Patients who support a payment cap say they know pharmaceutical firms need a return on their investment, but ask: could it be more modest?
"I love the pharmaceutical industry for what it's brought to market. I am only here because of the drugs I've taken," said Rosalind Joffe, who spends $15,000 to $20,000 a year, out of pocket, on medicine to treat her multiple sclerosis, gastroenteritis and ulcerative colitis. "There must be another way. It's just not right that patients have to bear such a huge financial burden."
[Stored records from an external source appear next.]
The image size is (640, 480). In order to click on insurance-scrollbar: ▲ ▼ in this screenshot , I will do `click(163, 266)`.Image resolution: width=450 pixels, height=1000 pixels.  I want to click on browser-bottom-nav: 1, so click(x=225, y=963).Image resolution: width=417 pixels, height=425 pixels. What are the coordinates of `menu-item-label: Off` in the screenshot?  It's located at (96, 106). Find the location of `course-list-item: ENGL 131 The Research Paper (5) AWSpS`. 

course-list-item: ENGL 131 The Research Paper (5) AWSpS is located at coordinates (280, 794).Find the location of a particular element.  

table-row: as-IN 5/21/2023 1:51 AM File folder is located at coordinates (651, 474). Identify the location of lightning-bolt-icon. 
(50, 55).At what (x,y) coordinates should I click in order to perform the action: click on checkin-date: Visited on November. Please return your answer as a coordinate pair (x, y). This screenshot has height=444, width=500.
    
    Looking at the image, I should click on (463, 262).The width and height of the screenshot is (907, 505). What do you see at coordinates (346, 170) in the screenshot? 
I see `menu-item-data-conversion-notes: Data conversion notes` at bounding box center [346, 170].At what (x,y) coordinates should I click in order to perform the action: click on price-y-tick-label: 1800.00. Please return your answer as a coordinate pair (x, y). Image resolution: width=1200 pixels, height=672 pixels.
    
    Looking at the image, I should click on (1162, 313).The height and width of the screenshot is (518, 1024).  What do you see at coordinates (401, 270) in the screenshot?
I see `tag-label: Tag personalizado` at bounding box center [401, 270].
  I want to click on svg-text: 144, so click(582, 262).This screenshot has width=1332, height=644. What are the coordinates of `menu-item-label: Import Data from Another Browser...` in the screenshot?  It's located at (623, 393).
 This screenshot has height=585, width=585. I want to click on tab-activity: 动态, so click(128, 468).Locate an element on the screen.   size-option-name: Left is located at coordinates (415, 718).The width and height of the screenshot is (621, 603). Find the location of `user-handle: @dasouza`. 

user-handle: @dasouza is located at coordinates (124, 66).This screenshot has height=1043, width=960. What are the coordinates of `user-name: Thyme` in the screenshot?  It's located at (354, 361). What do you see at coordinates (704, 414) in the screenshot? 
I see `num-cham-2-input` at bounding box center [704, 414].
Only one state legislature has passed something similar: Maryland. PhrMA reps have suggested the proposal there and in Massachusetts would violate patent laws and federal commerce laws that protect against discrimination in interstate commerce.
Amy Rosenthal, executive director at Health Care for All, says she's confident that upper payment limits are legal. So far, a dozen health care groups, including the Massachusetts Medical Society, Atrius Health and 1199 SEIU, have signed onto the payment caps legislation. A few groups say they are reserving support until they determine if the payment limits would stand up in court.
The bill also includes a MassHealth drug price negotiation process first proposed by Gov. Charlie Baker, restrictions on pharmacy benefit managers, real-time prices at the pharmacy counter, science-based drug education for doctors and drug price transparency requirements.
PhRMA and MassBio say they support the physician education pieces and more transparency about how prices are set.
"We want to be part of the solution," Coughlin said.
But state Sen. Cindy Friedman, co-chair of the Joint Committee on Health Care Financing, told representatives of the biotech industry she's not convinced.
"We want you at the table, but you've had a long time to come and say 'let's be transparent' and you haven't done it," Friedman said.
Many who testified in favor of tighter controls on the pharmaceutical pricing said it's time for the drug industry to be held accountable for their share of rising health care costs. Hospitals, physician groups and health plans all submit financial records to state regulators, testify at an annual hearing and trigger state scrutiny if their costs consistently rise above the state's health care cost benchmark. Biotech companies are not subject to any of these requirements.
"This bill just builds on the structure of what we've done in the past on health care reform and asks the pharmaceutical industry to come to the table," said Tim Foley, executive vice president for 1199 SEIU.